In the Walsh-Rogan case, I guess I wouldn't say that Walsh provides a new argument when he says that the premises are intuitive. Rather, he simply reports his reasons for believing the premises. Suppose that we're debating whether you're a good writer. I give the argument:
1) This post is good
2) If this post is good, you're a good writer
3) So you're a good writer
If I then say in support of 1 "I read the post and thought that it was good", that doesn't give further reason to believe 1--it's simply a report. Likewise I can then cite litterary conservatism: "If S finds X good upon reading it, that is defeasible justification for X's being good". This again doesn't give extra justification. Nonetheless, this also doesn't mean that I'm not justified in judging you a good writer. Intuitions are supposed to be internal sources of justifications, and so, like my finding your post good, reporting them won't give evidence for another person, except insofar as it serves as some sort of testimony. Maybe reporting my intuitions will also help you realize that you have the same intuitions, making the reason *you* should believe the thing in question apparent--after all, we aren't aware of all the relevant reasons at all times.
You include a quote that suggests this should be a problem, but I don't think it is. I take it that an argument should only have persuasive force for you to the extent that you agree with the premises. If I present you with an argument against some proposition you believe, you will only be persuaded if the credences you have in the premises are inconsistent with the credence you have in the conclusion.
Suppose that Walsh and Rogan were--per impossible--to figure out *all* of the implications of their views, presenting all possible arguments against each other's views, such that the other person had some credence above zero in the premises. They would consider all these arguments and adjust their credences and beliefs accordingly. Assuming that they still didn't agree, each person would end up with a set of propositions where no new argument could rationally persuade them--Walsh would believe P and Rogan would believe ~P, and that would be the end of the story; they would just have differing brute intuitions.

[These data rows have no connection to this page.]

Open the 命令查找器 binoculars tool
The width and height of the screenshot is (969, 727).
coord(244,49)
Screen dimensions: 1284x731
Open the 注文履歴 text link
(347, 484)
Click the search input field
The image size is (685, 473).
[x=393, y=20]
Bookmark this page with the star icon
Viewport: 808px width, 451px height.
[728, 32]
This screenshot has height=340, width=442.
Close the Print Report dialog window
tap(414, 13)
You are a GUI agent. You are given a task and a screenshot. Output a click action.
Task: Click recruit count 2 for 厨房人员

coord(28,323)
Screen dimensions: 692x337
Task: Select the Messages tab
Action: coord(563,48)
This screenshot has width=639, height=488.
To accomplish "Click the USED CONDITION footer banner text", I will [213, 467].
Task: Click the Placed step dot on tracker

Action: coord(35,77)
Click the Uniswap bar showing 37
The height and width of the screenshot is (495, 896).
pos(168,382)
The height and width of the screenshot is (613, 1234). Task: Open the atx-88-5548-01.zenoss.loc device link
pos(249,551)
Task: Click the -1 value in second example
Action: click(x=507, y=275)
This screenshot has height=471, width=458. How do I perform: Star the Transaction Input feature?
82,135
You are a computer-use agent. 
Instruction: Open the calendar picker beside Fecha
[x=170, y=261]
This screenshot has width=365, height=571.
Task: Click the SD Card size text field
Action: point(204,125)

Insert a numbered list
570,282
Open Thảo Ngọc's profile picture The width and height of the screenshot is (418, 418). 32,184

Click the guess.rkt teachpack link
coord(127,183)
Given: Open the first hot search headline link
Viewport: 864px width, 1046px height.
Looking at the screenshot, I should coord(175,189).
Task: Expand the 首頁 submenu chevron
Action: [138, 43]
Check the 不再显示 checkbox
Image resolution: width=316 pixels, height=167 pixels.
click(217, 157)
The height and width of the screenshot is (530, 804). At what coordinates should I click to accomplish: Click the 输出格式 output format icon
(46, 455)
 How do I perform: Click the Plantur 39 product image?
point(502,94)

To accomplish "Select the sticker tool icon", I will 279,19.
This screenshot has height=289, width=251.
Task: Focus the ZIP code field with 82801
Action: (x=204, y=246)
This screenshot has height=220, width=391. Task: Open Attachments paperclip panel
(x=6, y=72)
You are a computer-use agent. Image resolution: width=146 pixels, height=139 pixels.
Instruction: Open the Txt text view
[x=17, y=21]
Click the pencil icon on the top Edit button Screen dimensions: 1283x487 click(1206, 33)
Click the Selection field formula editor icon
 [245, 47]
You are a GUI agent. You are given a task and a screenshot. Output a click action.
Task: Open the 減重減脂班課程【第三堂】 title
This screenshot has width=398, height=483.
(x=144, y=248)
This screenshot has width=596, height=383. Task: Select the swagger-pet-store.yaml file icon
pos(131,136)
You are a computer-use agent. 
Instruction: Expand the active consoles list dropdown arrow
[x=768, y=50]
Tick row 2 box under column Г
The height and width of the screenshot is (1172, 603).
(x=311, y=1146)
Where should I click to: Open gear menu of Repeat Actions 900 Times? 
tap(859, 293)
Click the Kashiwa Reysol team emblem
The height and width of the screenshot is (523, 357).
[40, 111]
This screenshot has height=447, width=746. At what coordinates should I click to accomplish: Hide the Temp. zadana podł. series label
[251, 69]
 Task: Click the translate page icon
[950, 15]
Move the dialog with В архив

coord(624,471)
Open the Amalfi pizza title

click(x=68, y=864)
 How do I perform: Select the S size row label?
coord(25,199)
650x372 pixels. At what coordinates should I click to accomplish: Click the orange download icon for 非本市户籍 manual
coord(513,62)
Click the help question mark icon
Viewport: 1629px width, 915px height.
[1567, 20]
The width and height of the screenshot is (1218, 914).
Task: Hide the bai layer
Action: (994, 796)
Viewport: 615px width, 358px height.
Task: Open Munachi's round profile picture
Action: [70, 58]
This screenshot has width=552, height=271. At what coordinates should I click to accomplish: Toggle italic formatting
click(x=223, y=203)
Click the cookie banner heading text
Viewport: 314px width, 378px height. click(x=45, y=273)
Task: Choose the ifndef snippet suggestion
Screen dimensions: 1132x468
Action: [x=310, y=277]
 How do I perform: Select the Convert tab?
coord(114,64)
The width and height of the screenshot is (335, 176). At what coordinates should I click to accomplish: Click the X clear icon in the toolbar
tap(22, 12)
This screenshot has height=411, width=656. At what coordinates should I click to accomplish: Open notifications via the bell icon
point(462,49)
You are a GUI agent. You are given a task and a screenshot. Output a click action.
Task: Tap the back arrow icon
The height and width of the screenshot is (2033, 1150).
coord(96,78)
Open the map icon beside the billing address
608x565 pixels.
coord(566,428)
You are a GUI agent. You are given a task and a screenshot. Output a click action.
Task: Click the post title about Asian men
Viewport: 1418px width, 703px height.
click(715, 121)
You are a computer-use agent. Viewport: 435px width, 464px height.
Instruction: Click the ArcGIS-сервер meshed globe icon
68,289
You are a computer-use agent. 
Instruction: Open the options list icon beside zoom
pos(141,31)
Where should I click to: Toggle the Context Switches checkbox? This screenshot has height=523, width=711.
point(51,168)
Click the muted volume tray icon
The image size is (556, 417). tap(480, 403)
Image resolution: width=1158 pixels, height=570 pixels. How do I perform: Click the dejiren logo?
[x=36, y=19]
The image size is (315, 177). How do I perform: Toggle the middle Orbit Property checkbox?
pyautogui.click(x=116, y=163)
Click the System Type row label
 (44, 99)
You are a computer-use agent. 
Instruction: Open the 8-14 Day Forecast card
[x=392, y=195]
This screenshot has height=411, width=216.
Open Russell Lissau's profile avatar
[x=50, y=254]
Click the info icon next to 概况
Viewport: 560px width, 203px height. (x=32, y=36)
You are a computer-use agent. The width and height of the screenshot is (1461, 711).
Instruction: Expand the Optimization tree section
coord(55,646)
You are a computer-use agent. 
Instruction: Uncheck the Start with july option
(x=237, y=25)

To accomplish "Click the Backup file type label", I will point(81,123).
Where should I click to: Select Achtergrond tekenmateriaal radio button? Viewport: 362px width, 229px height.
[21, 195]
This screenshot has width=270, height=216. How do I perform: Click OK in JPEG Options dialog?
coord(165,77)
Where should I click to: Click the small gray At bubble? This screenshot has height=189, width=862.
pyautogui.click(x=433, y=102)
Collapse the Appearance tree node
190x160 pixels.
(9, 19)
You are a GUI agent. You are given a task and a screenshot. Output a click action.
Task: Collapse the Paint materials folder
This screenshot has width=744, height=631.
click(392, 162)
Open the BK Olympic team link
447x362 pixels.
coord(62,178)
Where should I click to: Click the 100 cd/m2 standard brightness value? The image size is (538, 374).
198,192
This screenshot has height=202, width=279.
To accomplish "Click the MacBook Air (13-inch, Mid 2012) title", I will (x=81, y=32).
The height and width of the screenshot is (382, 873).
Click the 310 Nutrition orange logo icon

While that is a sad outcome, surely it would still be irrational for each person to change their beliefs--they should definitely not believe something that *doesn't* seem right to them in this situation. I just think it's a sad fact that some people (probably most) just have differing intuitions, so that they could only come to agree through irrational means. Nevertheless, that seems like the best we can do.
I went to a magic show. It seemed like the woman was cut in half, but I know she wasn't.
This shows it's possible to assert something that is contrary to your seemings.
When I think of intuition talk, I think of it as an invitation to the interlocutor: "hey this seem true to me, does it also seen true to you?". Because if it does not, then we have to debate the issue. Whatever score I get from my seeming, you also get from yours.